Your answer must be the line containing "Task: Click the Outlook slide title" and each following line to the end of the listing below, copied exactly, with pictures removed and nothing added.
___ RECORD EXTRACTS
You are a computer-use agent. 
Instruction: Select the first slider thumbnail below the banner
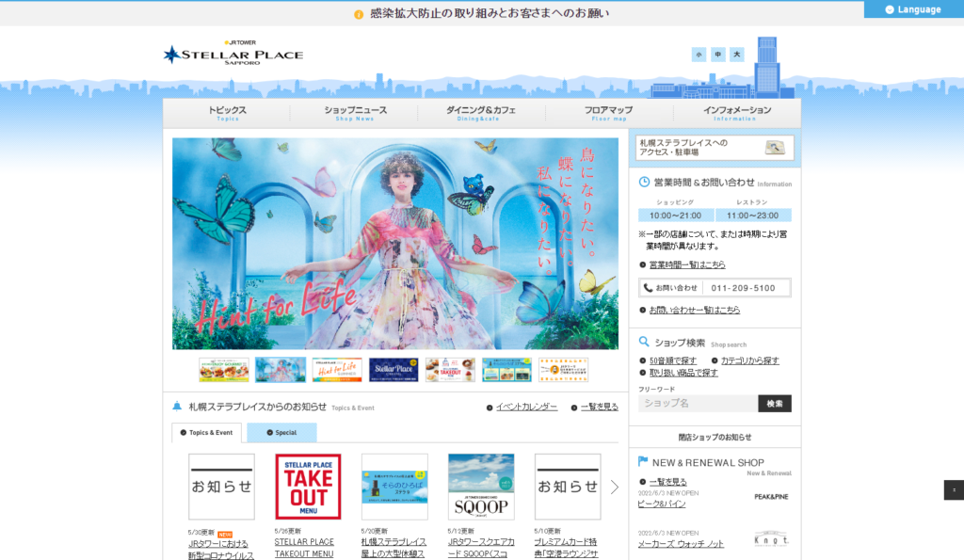[224, 370]
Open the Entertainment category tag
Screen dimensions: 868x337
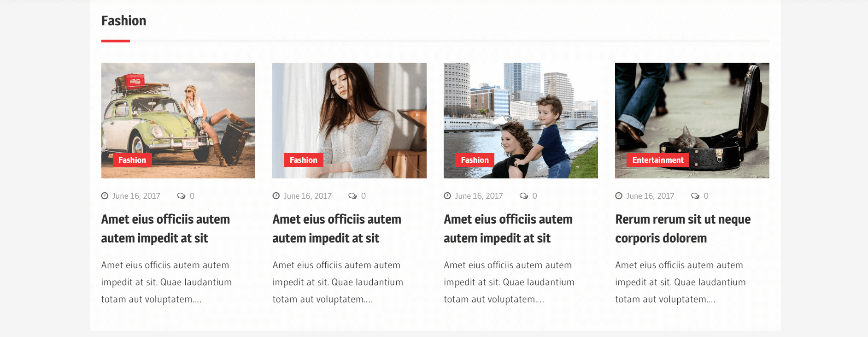[x=658, y=160]
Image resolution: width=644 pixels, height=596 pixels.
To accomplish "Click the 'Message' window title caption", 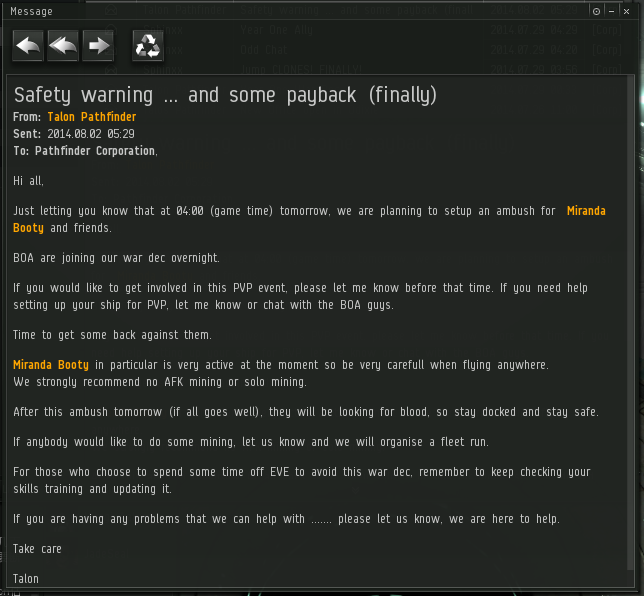I will (31, 11).
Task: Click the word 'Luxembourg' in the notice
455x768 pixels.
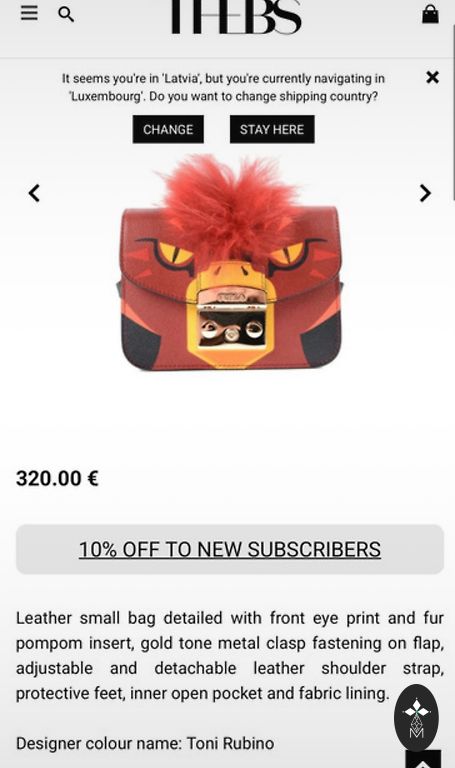Action: (105, 96)
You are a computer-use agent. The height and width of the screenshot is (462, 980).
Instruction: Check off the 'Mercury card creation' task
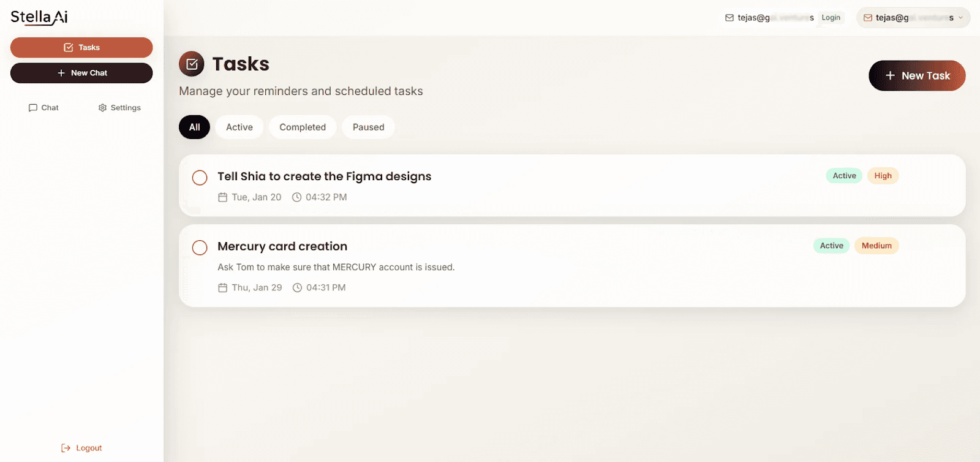(199, 247)
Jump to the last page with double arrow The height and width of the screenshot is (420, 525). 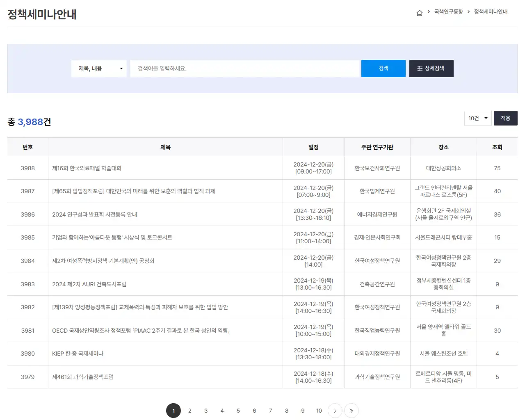pos(351,410)
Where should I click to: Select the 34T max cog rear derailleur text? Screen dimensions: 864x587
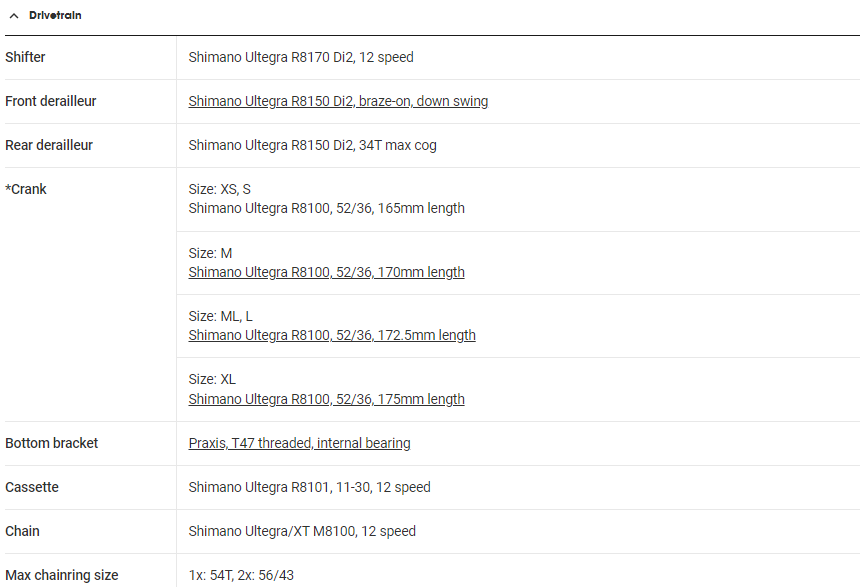click(x=312, y=145)
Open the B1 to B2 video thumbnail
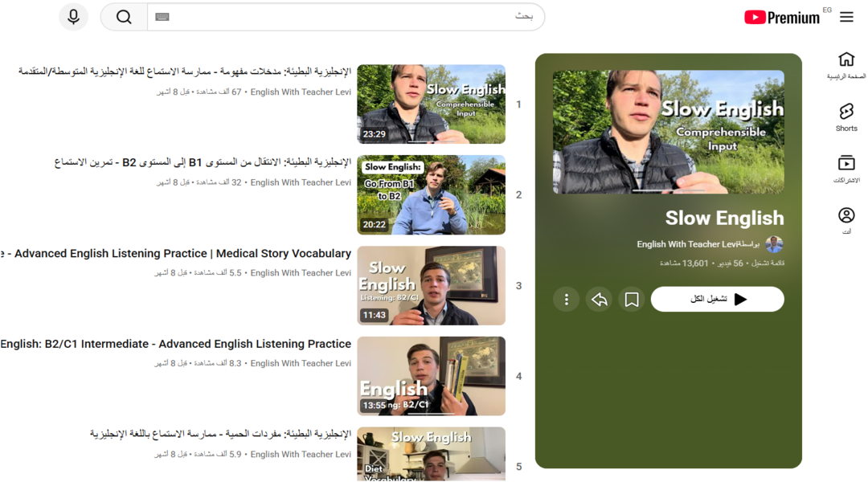 point(431,195)
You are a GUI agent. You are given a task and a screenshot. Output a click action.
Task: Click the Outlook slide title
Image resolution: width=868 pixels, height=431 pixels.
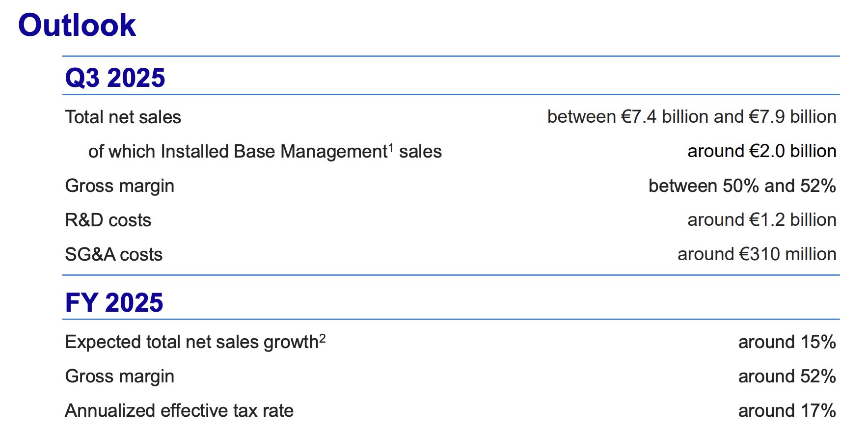[x=77, y=25]
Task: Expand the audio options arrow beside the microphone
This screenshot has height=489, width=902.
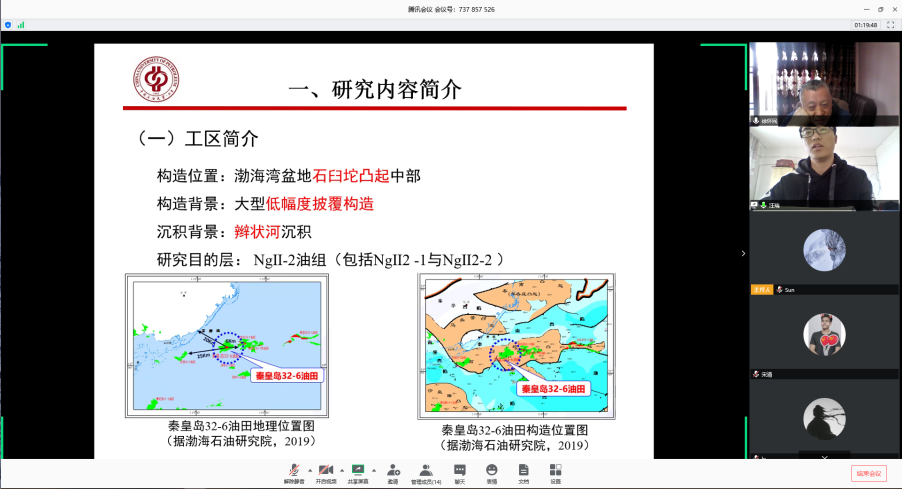Action: 310,469
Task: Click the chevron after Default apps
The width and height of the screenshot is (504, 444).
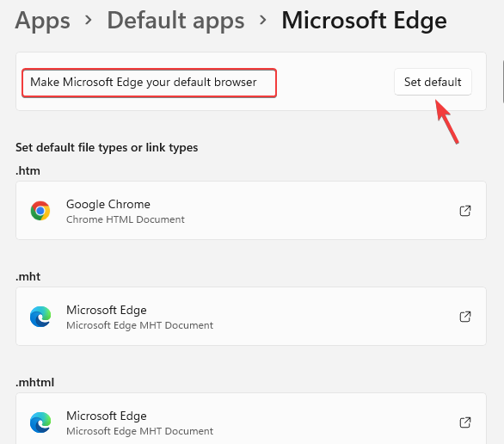Action: coord(263,21)

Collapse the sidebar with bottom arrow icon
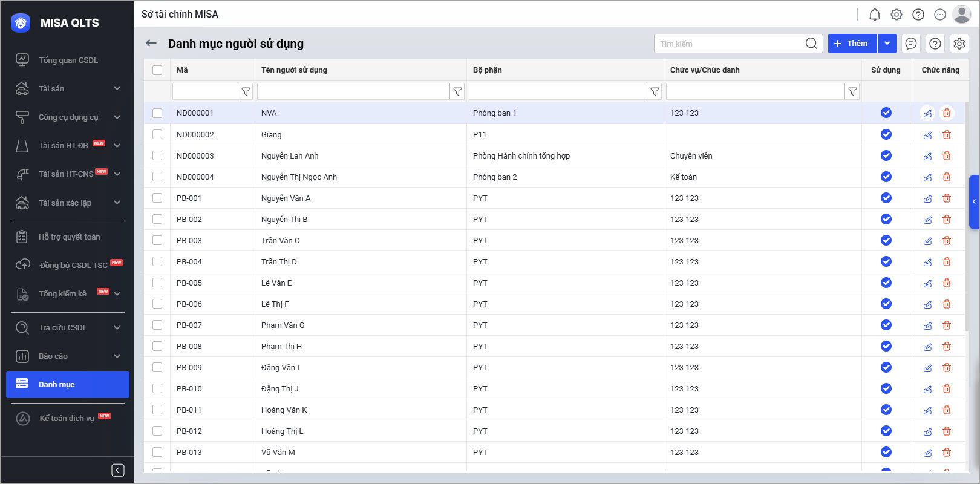[118, 470]
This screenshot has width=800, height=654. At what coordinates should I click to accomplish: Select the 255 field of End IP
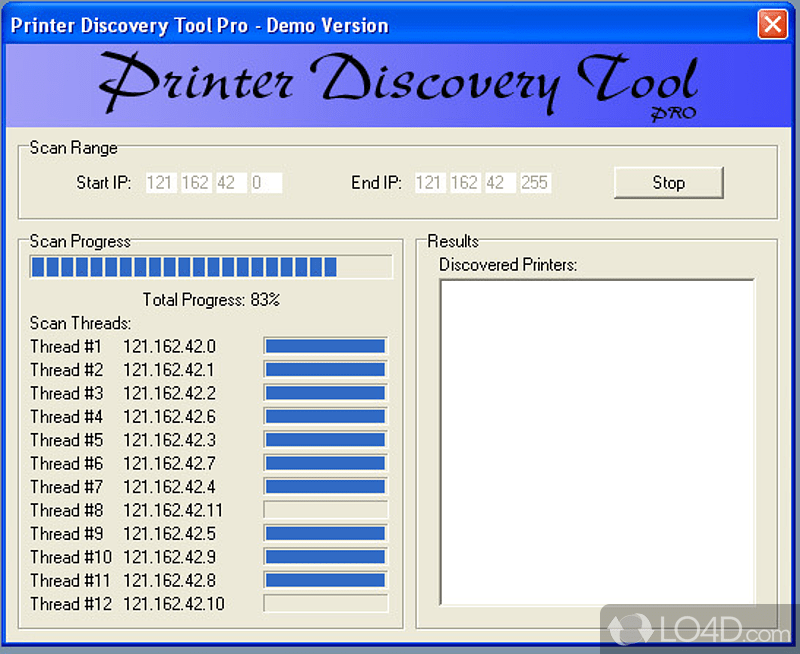click(535, 182)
______
# SOLUTION FOR THIS TASK:
Task: Click the Outlook slide title
Image resolution: width=868 pixels, height=431 pixels.
[x=77, y=25]
Task: Expand the audio options arrow beside the microphone
This screenshot has height=489, width=902.
Action: 310,469
Task: Click the chevron after Default apps
The width and height of the screenshot is (504, 444).
Action: coord(263,21)

Collapse the sidebar with bottom arrow icon
[118, 470]
This screenshot has width=800, height=654. At what coordinates should I click to accomplish: Select the 255 field of End IP
click(535, 182)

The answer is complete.